Thomas Piketty is Professor of Economics at the Paris School of Economics Emmanuel Saez is Professor of Economics at the University of California at Berkeley December 20, 2006.
...Please take a look at the reply that Emmanuel Saez posted on his site. I will respond to it in due course. Piketty and Saez do not seem to address the data break after 1986, but they do suggest that personal income is too broad a measure. Simply adding transfer payments alone would cut the top 1 percent's share by 3 percentage points, but they say that requires also subtracting taxes. The CBO and Census both do that, and that is some of the data I referred to but did not show.
The short op ed could not and did not explain why I suggested there is no clear evidence of a signficant and sustained increase in any reasonably broad measure of inequality since 1988 (or in some cases since 1985-86).
The top 1%, after all, leaves distribution within the other 99% a total mystery, even if one really believes that gains at the top are somehow subtracted from someone else (if Smith gets a raise, must Jones get a pay cut?). I'm talking about Gini coefficients for disposable income and consumption, 90/10 ratios for salaries of full-time employees, comparative growth of SCF real median income by decile and quintile -- that sort of thing. If this seems baffling, I know of a textbook I can recommend. However, a small sampler of such evidence will be online at cato.org next week, and comments are always welcome.

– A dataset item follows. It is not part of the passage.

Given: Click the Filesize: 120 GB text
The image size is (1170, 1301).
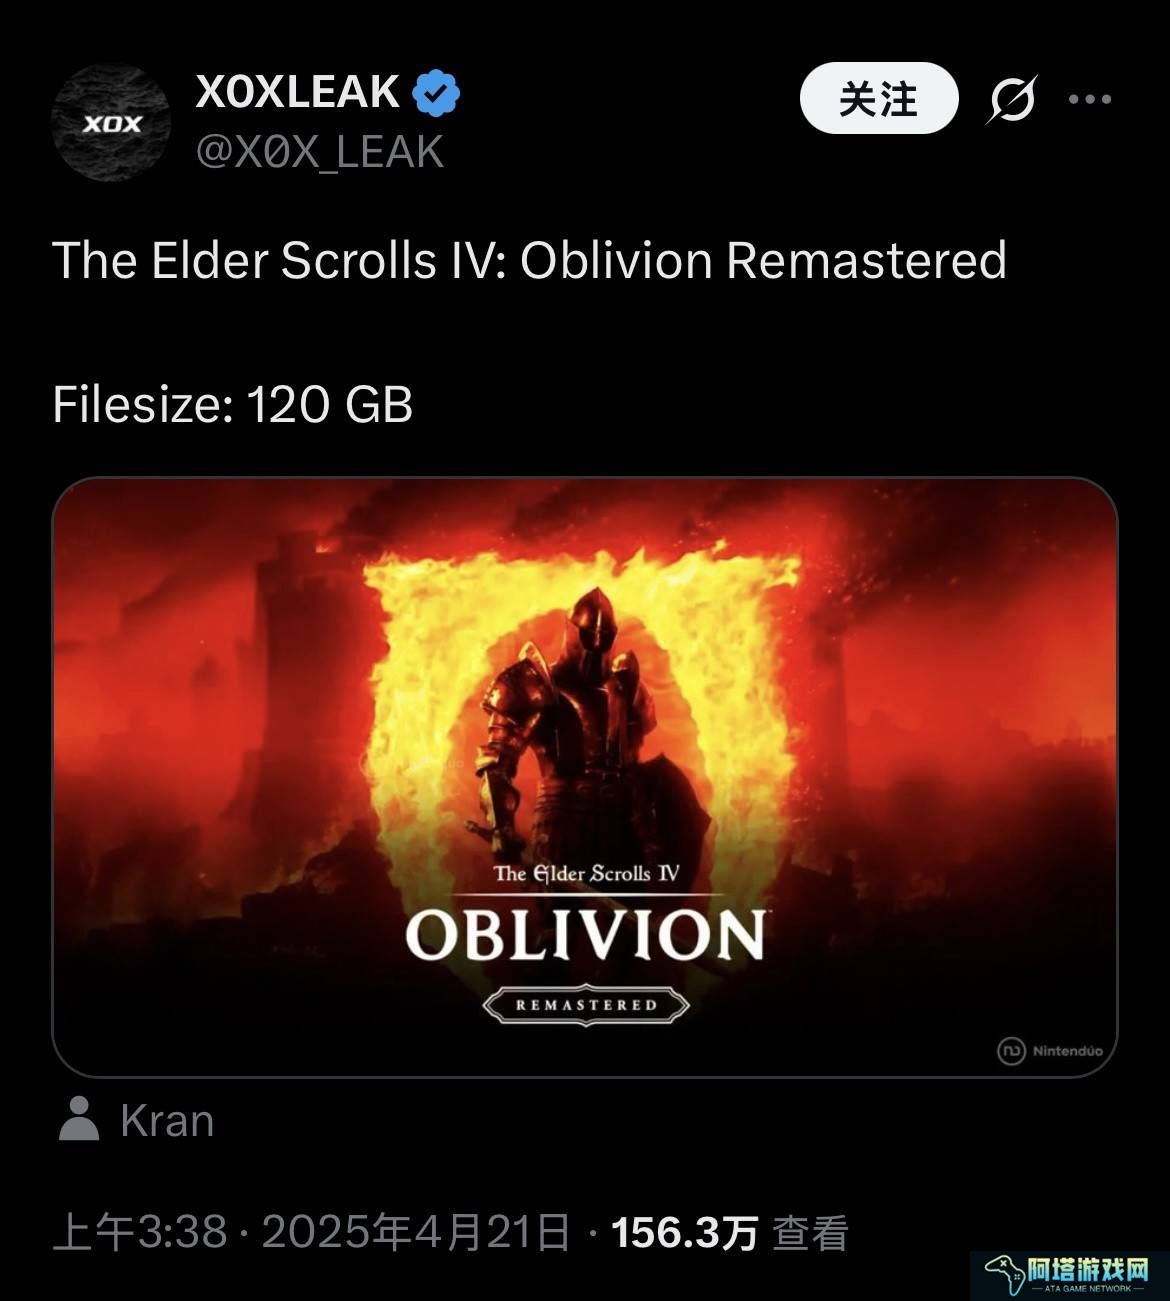Looking at the screenshot, I should (232, 405).
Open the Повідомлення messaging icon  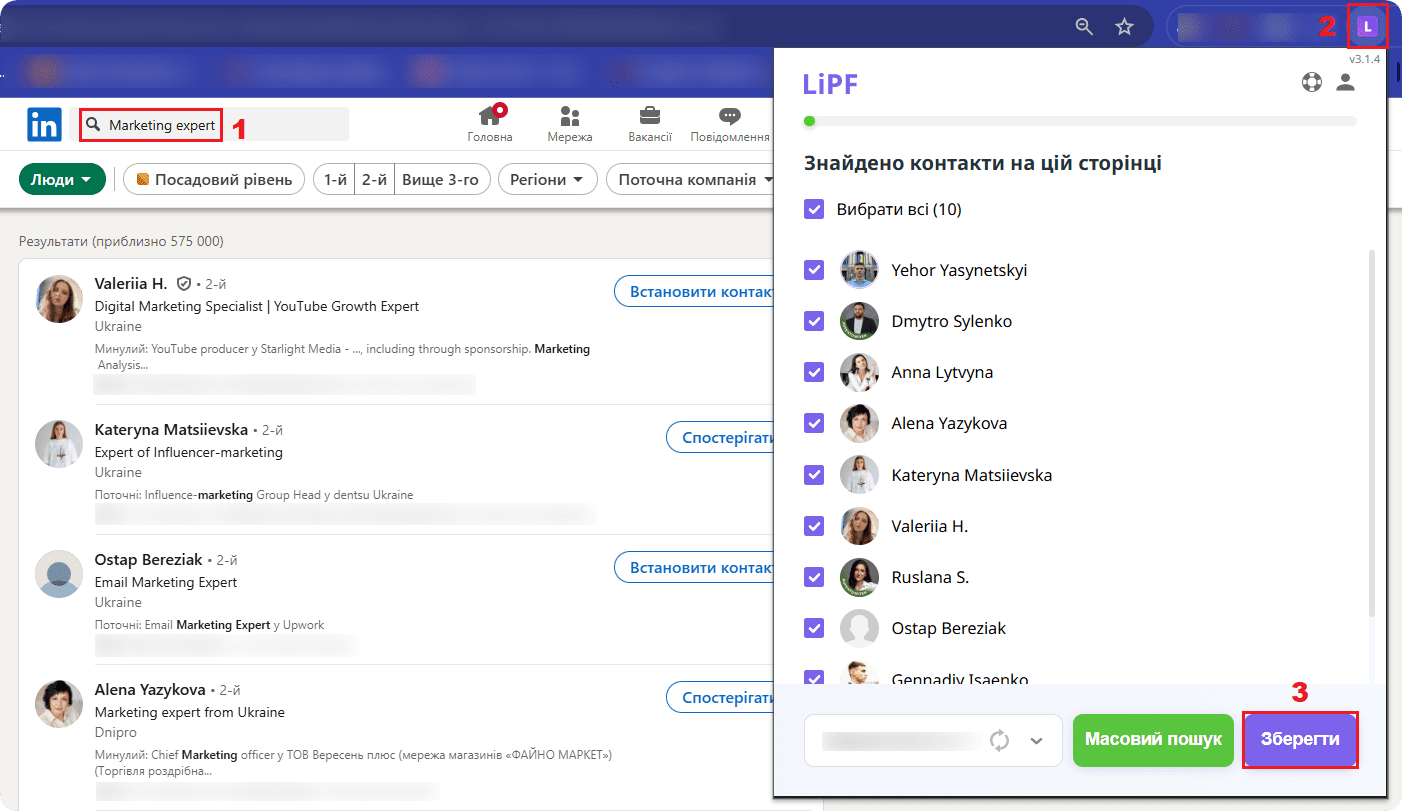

Piketty and Saez assert that because of sampling error and top-coding Census is missing gigantic amounts of income in the top 1% -- that is, above $265,000. But no plausible guess at the difficulties of internal censorship (which Burkhauser taught us all) begins to account for the gap between Census and Piketty-Saez estimates for the top 5%. Even if we left out all income above $5 million in Piketty and Saez -- the top one-hudreth of one percent -- that would only narrow the gap by less than one percentage point.
There is a lot of explaining left to do, so stay tuned.
Yes Alan, there is. Lots. Starting with your promise that:
If anyone can demonstrate I misquoted such scholars, or am mistaken about any facts in last month's Wall Street Journal piece, I will gladly correct the record just as readily as I have now corrected the record about my 1992 piece.
We'll be waiting for the correction.